Je crois comprendre que si je prend le modèle à 275, on me rembourse 200, à 75, on me rembourse 75, donc j’ai intérêt à prendre le plus cher. Sauf que sur le site, je ne l’aurais pas payé…enfin je crois, parce que, à ce stade, ma raison vacille. Tout ce que je saisis, c’est qu’il y a trois cartes noires dans le jeu et que le client, quoiqu’il fasse, ne trouvera jamais la rouge sur laquelle on l’incite à parier.

– Pas forcément, si vous prenez celui à 125, on vous rembourse 125 et en plus vous recevez un chèque de 30 euros. Donc avec celui à 125, vous gagnez de l’argent ! me lance-t-elle, triomphante.  Vous aurez 30 euros sur votre compte, précise-t-elle, des fois que je n’aurais pas compris.

J’ai en réalité parfaitement compris qu’on essayait de me faire prendre des vessies pour des lanternes…

Incapable de me décider, j’ai la tête farcie de pixels, d’androïd, de megagigamachins, et je joue en plus mentalement au rubik’cube parce que j’ai décidé de compliquer l’exercice en introduisant le paramètre du prix du forfait, lequel fait varier celui du téléphone. Et c’est là qu’au lieu de m’enfuir de ce monde de dingues, je pose encore une mauvaise question : 3Go de consommation Internet, ça représente quoi ?

– 189 heures de navigation Internet par mois, soit une heure par jour, me répond la commerciale.
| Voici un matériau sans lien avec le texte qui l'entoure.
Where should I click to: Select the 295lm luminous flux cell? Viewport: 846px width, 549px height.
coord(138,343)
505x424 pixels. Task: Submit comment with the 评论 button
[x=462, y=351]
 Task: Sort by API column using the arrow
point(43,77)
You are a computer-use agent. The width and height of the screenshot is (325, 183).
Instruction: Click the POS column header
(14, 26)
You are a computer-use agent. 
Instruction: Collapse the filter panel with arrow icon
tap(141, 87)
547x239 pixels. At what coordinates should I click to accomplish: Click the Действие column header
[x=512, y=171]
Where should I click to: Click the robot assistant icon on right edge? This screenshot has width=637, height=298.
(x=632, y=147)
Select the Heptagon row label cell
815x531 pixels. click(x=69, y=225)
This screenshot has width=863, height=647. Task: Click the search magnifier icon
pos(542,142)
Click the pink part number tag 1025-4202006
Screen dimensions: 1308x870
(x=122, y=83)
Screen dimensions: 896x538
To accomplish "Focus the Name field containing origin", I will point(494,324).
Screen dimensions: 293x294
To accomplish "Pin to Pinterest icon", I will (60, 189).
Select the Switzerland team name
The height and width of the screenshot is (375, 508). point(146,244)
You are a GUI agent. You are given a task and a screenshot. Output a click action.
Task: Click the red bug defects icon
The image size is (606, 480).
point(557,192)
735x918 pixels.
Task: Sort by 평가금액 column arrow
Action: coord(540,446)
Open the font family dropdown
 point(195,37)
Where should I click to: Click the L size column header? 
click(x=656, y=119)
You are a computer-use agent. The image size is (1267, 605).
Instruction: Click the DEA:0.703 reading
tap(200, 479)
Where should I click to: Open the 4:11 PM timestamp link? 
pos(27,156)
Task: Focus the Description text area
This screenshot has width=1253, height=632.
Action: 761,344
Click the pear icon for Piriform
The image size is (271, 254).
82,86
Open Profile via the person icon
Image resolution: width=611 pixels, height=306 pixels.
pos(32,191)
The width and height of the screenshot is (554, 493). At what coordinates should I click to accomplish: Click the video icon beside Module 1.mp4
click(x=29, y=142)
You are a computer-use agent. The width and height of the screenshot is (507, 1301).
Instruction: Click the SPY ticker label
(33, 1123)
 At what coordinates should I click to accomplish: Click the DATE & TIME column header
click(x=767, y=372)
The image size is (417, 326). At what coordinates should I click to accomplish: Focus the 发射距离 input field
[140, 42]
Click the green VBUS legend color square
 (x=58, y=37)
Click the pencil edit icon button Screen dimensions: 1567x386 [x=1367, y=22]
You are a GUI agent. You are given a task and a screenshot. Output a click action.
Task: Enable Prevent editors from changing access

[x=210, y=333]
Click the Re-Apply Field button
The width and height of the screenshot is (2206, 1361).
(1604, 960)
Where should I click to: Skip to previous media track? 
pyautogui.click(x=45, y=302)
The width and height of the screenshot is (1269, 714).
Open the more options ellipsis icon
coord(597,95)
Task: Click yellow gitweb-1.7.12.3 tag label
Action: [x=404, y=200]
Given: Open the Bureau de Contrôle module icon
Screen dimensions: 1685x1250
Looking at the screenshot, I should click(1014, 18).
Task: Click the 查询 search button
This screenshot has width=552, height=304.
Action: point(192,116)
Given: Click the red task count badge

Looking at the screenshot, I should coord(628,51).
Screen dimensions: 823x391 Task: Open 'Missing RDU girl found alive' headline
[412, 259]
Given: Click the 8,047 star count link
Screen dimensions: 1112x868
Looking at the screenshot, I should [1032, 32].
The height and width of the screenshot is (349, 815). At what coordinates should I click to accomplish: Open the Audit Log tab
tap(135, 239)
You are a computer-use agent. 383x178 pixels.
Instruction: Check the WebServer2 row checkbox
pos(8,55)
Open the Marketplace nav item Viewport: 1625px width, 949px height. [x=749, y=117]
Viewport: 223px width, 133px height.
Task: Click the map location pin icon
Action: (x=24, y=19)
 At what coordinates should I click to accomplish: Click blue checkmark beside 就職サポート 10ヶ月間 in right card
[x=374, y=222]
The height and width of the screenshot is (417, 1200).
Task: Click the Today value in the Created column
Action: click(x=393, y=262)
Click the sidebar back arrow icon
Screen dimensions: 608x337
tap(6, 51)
Cette fois, je me lève et j’explique avec un gentil sourire que j’ai besoin de réfléchir. Entre nous, j’ai surtout besoin de retrouver mon monde, celui où il n’y a que 28 à 31 jours dans un mois et pas 189.

Une fois sortie,  les arbres, les passants, le bruit de la circulation, toutes ces choses enthousiasmantes de cohérence, me réconfortent. Le bilan de mon aventure est affligeant. J’ai perdu 2 heures de travail, je n’ai pas réussi à acheter un téléphone et encore moins un IPhone. Au point où j’en suis,  j’interpelle mon fidèle compagnon : toi et moi, je crois que c’est reparti pour 10 ans. Eh bien vous me croirez ou pas, je suis persuadée qu’à cet instant précis, il a claqué plusieurs fois du clapet dans ce qui ressemblait fort à une intense rigolade. Notez, c’était peut-être le contrecoup de ma drôle de plongée dans l’univers parallèle des opérateurs de téléphonie mobile.